__Instructions to follow__: Every line of the records below that holds the word "comment" belongs in the answer.

__Given entries__:
--- START ---

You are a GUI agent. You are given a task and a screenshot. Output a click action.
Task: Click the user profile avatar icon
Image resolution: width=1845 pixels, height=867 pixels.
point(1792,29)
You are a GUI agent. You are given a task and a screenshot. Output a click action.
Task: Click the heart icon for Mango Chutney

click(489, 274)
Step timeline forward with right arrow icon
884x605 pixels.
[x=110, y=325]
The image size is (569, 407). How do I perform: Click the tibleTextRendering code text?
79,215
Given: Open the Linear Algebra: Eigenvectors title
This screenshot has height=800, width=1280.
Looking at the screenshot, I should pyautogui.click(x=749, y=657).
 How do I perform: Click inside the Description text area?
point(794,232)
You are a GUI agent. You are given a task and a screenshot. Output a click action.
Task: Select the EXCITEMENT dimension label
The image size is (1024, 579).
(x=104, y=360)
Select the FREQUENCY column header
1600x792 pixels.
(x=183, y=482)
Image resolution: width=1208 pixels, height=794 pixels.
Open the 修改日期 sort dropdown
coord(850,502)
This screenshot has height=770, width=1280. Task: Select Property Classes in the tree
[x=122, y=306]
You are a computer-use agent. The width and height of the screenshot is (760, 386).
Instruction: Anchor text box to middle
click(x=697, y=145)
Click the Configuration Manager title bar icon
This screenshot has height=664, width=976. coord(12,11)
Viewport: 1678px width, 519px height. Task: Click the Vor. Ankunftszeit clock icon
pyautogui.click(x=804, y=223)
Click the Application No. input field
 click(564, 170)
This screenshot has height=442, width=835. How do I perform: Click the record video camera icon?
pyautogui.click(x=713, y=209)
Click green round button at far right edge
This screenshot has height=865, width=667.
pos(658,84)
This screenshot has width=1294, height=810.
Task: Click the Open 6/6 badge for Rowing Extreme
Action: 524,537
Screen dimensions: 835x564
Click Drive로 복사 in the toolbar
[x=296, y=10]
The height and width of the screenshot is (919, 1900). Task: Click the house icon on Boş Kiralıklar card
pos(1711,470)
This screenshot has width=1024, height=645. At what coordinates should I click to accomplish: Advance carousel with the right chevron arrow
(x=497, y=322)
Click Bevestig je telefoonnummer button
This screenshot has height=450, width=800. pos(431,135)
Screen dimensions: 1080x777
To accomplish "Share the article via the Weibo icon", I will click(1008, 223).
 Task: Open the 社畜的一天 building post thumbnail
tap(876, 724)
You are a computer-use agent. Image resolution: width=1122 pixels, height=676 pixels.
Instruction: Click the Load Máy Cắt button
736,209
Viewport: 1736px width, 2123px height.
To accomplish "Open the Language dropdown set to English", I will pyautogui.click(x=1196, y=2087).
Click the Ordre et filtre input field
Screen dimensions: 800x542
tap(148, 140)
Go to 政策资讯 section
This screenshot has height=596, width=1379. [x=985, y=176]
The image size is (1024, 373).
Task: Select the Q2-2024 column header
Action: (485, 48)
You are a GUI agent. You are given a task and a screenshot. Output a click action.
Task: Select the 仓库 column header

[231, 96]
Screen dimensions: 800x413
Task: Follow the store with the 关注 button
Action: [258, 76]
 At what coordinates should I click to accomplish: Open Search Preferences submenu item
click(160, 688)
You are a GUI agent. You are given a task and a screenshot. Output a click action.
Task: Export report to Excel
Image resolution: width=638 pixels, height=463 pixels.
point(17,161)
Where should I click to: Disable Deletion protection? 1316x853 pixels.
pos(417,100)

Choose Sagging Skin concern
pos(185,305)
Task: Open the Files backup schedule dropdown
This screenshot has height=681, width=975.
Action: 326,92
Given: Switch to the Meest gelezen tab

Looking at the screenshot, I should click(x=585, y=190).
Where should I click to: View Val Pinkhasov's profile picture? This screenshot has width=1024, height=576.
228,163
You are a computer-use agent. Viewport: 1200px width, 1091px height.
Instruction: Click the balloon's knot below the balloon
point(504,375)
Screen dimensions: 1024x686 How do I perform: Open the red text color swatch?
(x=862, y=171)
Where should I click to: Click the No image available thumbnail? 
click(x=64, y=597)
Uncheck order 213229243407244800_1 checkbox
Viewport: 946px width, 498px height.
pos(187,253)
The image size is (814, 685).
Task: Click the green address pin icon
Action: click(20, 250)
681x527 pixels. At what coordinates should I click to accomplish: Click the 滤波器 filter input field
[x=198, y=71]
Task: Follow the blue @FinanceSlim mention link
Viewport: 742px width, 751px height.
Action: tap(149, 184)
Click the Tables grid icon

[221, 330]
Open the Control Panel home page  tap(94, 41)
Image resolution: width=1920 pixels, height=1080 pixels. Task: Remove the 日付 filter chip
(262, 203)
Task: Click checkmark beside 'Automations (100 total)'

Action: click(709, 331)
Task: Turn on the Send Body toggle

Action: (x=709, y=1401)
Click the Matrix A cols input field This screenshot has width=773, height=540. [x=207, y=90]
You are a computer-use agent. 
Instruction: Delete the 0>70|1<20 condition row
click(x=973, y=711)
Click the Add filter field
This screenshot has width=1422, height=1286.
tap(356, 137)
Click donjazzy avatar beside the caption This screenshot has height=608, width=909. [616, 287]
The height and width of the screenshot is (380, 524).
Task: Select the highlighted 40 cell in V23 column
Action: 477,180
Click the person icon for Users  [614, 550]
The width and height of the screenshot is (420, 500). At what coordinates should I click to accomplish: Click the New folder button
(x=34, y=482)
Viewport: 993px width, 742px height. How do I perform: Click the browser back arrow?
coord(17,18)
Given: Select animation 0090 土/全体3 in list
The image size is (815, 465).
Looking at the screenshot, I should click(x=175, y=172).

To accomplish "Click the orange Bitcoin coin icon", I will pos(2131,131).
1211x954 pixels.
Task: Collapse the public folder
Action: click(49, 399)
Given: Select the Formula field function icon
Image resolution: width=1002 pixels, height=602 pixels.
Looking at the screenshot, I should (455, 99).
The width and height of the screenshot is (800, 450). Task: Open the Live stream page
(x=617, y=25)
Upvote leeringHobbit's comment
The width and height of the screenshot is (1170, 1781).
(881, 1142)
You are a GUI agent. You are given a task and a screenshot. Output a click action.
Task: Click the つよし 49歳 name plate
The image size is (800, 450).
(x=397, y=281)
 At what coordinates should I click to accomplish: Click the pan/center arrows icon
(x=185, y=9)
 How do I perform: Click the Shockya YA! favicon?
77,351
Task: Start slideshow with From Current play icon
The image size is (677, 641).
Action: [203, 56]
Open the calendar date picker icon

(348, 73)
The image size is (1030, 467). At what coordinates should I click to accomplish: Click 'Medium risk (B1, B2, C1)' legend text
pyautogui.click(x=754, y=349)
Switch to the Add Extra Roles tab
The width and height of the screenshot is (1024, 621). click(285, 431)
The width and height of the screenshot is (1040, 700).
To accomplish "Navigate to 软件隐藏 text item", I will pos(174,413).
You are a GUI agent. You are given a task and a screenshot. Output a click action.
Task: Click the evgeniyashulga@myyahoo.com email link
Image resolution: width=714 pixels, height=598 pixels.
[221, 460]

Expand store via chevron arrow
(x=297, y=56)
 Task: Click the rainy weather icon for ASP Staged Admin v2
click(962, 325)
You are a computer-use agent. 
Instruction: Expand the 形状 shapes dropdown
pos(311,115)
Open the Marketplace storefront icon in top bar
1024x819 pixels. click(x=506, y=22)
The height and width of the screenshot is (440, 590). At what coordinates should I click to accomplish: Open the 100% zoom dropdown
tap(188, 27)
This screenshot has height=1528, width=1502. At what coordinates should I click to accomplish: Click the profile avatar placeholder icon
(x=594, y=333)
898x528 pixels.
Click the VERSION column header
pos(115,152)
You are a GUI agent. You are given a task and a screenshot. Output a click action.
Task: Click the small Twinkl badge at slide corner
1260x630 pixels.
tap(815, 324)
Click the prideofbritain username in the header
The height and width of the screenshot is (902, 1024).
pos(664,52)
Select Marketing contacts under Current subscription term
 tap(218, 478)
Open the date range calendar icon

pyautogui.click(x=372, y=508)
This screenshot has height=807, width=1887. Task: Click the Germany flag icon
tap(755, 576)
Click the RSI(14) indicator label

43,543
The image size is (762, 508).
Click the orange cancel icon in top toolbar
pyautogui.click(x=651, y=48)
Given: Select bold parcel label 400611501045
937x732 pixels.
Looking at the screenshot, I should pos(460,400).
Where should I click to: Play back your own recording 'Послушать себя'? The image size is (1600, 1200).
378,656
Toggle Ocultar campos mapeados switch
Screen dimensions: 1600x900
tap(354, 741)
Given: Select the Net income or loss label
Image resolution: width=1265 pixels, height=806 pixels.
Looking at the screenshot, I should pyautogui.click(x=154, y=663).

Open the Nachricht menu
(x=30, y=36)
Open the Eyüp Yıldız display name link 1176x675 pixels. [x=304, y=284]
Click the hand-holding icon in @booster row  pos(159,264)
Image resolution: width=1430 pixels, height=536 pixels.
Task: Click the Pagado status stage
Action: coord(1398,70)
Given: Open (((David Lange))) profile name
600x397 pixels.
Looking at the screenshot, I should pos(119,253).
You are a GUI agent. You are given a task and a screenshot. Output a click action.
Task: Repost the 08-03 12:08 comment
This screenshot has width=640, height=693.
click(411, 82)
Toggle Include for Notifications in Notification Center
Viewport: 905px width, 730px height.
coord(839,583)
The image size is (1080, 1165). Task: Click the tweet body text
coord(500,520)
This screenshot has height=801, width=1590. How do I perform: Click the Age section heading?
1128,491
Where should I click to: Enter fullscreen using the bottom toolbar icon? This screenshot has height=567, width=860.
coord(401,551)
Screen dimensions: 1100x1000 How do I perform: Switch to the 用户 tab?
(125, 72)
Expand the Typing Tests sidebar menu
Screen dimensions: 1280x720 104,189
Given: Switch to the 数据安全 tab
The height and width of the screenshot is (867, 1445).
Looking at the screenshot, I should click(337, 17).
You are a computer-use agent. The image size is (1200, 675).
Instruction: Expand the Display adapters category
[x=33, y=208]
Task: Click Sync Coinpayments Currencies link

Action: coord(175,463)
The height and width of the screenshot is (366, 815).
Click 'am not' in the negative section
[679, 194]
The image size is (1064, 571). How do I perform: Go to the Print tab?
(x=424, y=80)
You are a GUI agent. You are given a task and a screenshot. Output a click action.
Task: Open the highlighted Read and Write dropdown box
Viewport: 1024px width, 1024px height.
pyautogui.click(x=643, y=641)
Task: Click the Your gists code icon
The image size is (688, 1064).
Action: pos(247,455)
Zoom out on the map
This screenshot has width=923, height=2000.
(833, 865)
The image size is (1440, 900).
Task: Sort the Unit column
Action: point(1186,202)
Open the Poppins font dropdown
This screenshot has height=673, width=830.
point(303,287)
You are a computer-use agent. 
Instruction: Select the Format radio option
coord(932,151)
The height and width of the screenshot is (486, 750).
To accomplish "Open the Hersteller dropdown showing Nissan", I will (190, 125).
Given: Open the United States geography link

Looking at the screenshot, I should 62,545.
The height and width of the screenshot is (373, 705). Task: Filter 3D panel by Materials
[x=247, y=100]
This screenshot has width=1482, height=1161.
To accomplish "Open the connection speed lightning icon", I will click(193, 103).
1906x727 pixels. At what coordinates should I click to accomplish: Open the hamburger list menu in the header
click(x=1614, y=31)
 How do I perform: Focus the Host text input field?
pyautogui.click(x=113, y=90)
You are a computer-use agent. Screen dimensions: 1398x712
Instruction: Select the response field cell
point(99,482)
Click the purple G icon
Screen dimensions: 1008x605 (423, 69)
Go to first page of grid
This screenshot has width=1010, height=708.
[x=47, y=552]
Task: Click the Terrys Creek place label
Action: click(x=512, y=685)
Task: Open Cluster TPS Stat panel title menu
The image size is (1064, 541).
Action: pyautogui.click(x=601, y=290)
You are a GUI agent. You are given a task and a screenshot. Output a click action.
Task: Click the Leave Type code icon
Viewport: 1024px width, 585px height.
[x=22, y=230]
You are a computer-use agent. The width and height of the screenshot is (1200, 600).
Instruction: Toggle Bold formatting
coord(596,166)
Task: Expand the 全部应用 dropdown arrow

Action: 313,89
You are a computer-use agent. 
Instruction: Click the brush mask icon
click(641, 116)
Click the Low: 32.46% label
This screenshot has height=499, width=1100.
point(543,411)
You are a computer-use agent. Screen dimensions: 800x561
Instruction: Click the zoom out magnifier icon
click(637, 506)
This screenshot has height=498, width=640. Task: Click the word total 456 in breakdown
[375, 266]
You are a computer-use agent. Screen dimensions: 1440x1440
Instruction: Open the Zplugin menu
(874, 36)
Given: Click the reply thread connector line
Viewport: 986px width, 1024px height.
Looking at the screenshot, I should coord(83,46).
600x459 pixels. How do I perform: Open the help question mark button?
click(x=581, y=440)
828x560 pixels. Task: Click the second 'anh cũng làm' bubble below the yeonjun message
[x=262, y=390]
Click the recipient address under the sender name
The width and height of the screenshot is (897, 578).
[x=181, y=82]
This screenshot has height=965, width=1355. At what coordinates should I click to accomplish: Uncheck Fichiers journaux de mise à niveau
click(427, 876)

--- END ---

__Exercise answer__:
Upvote leeringHobbit's comment
Task: Repost the 08-03 12:08 comment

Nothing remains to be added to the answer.